Ghana is viewed as a leading light in African democracy, with power being handed over pretty smoothly between the two main parties since the country’s current multi-party system began in 1992. It’s clearly a legacy that Ghanaians want to maintain. From the police, the political candidates and even companies advertising their products on the radio or posters around town, the unifying message throughout has been a call for a peaceful election. Thankfully, other than a few very isolated incidents, things were peaceful and our house arrest ended up being a precaution rather than a necessity.
Polling took place last Wednesday. After some delays due to concerns of over-voting, results were announced on Friday night. The opposition party won with 53% of the vote for the presidential candidate. And unlike in The Gambia, the current Ghanaian president quickly conceded (weirdly before the official results were even out). A handover of power to new president Nana Akufo-Addo is due early in the New Year meaning that for the first time since the start of the millennium Ghana’s president-elect is not called John!
I don’t claim to know the details of the parties and their policies but throughout the build up, it has been interesting to see just how visible politics is here. I was travelling a lot for work in the second half of November – visiting schools in the Upper West, Upper East and Northern regions of the country – and the election was everywhere.
Rallies were taking over towns: my breakfast in Wa was with the opposition party’s rally organisers whilst in Yagaba my hotel doubled up as the local serving MP’s residence, so I sat down to eat my omelette and bread with him and his campaign team.

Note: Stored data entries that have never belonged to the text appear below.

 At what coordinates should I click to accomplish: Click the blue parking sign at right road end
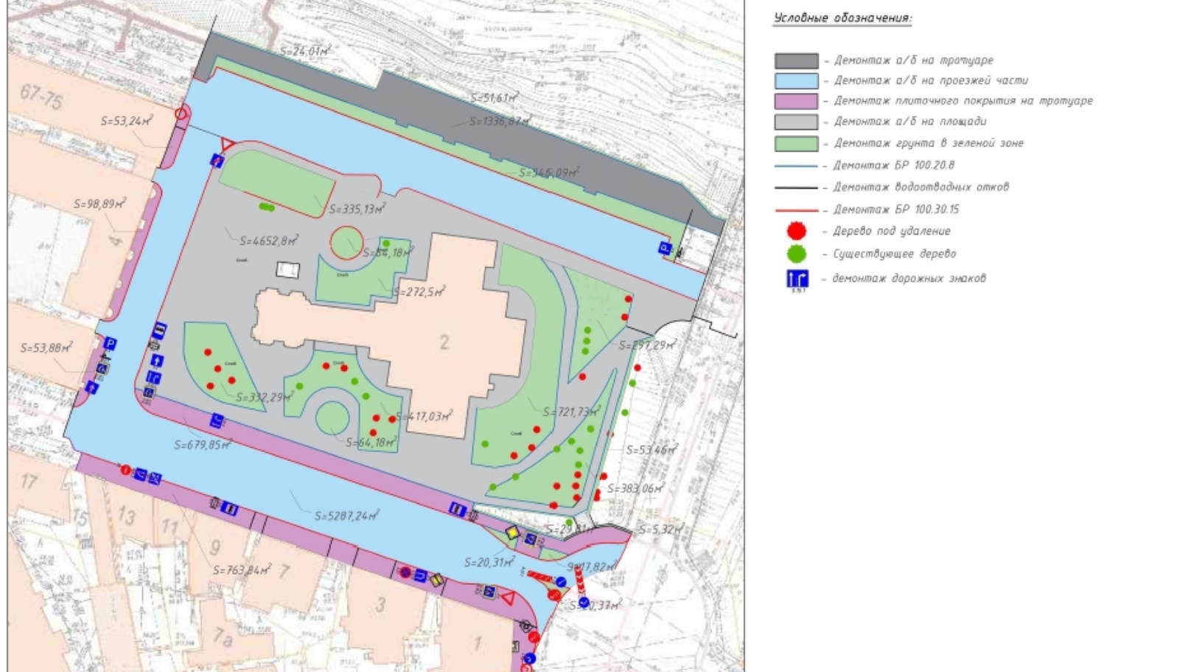(x=665, y=249)
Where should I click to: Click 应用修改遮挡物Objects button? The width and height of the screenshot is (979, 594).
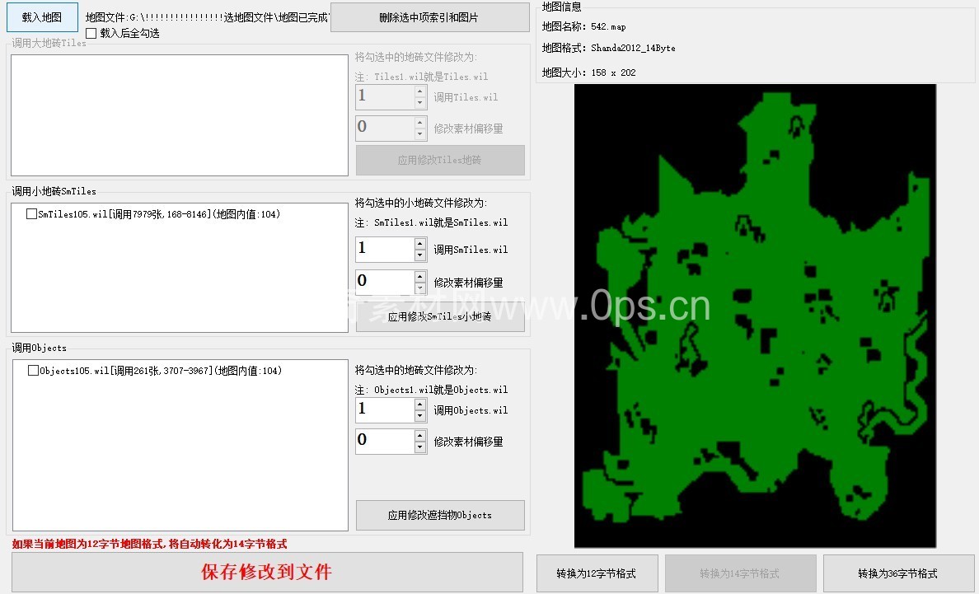point(440,515)
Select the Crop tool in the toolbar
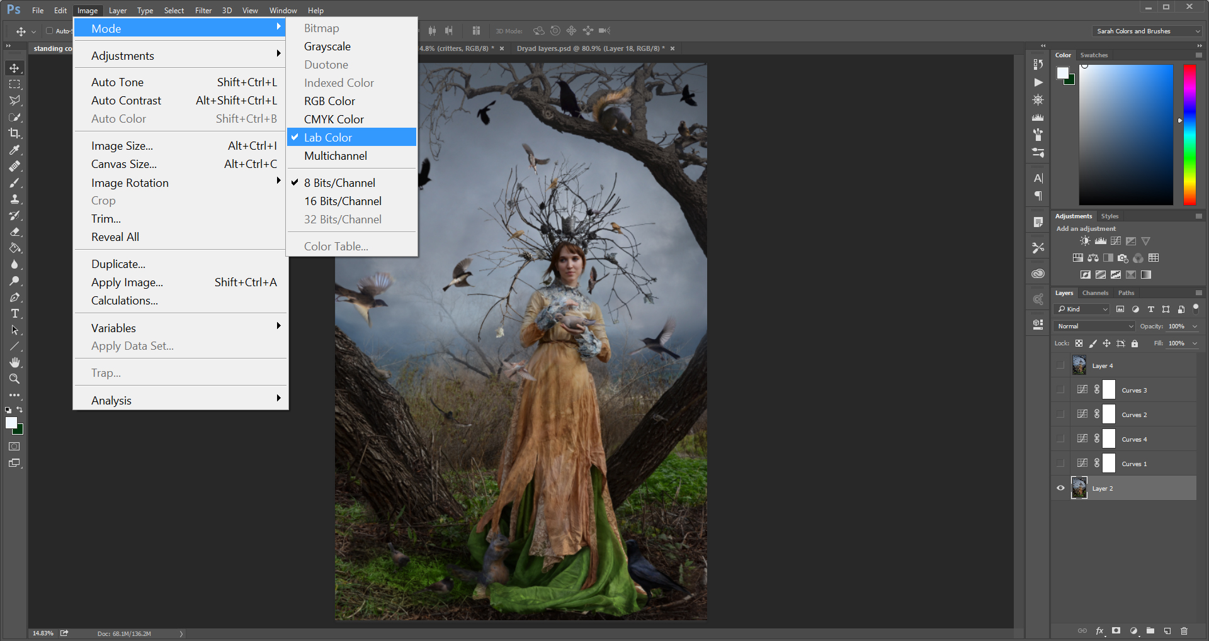The image size is (1209, 641). pyautogui.click(x=14, y=133)
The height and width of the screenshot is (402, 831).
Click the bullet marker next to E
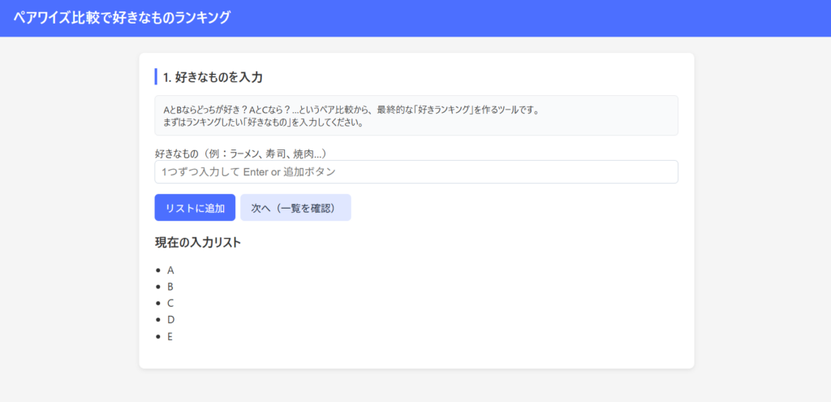(157, 337)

We even passed the President’s motorcade en route – a huge number of SUVs flying past on their way north.
With high rates of illiteracy, a physical presence in the community and face-to-face communication is clearly so important for parties to get their message across. As we drove from school to school, tiny villages with as few as 30 homes in remote parts of the savannah had election notices pasted on the walls of houses, party flags on pylons, campaign posters everywhere and typically two wooden shelters serving as meeting points and painted in one or other of main parties’ colours.
So many things I saw suggested that people get behind their party and see the personal relevance of politics in a way that you just don’t find in the UK. Can you imagine your friends and family donning hats, t-shirts and scarves in their political party’s colours and parading down the street to show their support? Better yet, what about cycling backwards through your village completely decked out in party memorabilia? Or dancing behind a pickup truck blaring out music whilst wearing a t-shirt with your favourite presidential candidate’s face emblazoned on it?
Politics escapes the confines of print, radio and TV here. It affects whether or not a community is connected with a road made of dirt or tar, or whether they have a regular water supply – real, visible, everyday things!
Friday’s results announcement was followed by some terrible horn playing by one of our neighbours and sporadic, noisy fireworks. And that’s it. Election season is over. Happily, we can at least leave our house again!